The Learning Registry: “Social Networking for Metadata”
slides [google docs]
I just want to mention this for the sheer scope and size of this initiative. It’s [explicative] ambitious.
The aim to gather all social networking metadata! To limit the scope, they won’t do normalising, or offer search or a query api, that's all left to the users of the gathered dataset. But all, they mean everything on the net: data, metadata and paradata (by which I understand they mean the relationships with other data).

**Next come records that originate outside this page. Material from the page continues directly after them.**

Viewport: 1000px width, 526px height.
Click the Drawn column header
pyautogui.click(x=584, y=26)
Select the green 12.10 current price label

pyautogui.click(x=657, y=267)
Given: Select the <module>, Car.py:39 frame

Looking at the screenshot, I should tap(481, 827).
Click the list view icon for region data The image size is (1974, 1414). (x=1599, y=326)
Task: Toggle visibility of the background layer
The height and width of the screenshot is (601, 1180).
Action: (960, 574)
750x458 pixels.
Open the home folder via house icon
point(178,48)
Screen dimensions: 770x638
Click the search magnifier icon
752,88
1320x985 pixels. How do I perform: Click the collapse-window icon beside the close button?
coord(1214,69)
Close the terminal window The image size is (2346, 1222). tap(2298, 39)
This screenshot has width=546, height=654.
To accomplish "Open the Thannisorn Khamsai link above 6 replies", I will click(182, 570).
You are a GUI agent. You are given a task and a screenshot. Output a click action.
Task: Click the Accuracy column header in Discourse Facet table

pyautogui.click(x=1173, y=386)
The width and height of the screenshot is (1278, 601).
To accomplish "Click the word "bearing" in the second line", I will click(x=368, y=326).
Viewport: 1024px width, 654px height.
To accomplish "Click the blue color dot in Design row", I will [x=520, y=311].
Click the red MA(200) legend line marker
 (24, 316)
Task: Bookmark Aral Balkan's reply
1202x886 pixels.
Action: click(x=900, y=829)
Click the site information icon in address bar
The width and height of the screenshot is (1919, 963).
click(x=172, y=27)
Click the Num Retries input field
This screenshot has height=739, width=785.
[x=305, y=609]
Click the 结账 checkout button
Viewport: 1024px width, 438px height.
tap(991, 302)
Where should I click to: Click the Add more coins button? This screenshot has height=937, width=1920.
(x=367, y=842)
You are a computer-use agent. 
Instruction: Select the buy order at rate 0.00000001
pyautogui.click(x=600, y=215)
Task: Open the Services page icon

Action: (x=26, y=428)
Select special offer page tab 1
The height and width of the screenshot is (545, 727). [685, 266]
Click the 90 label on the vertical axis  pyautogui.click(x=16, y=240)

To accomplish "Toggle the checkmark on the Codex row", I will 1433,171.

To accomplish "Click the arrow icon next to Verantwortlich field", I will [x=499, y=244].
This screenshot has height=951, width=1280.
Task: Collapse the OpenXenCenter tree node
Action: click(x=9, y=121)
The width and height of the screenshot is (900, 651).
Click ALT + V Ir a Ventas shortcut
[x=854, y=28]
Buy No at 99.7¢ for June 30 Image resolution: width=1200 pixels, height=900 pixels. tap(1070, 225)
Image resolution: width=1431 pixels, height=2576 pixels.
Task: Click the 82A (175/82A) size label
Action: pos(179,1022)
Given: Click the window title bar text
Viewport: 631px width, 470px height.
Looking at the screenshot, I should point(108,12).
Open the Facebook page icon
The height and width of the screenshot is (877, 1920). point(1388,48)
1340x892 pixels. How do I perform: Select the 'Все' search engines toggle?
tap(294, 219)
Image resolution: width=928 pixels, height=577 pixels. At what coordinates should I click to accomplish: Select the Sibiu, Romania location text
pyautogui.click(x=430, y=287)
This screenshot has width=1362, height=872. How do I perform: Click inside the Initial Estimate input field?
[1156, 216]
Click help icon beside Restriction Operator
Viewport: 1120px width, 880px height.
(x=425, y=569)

Agreements are in the works with major partners (see last slide). The big elephant in the room was Facebook (no surprise, sigh) which wasn’t mentioned at all. (as I'm writing this, Google+ has just been announced, there is some hope after all of the slightly creepy evil eventually triumphing over the even more evil).
They call their approach a do-ocracy. Very agile design principles. Real-time everything in the open: all code and specs are written directly in Google Docs (table of contents, a google spreadsheet). NoSQL master-master storage system, well thought-out architecture, production will run on ec2. Everything will be open, except data harvested from commercial partners.
Something to keep an eye on: www.learningregistry.org.
Finally...
MODS is the new DC. In recent projects, MODS seems to have replaced Dublin Core as the baseline standard for metadata exchange. Interesting development.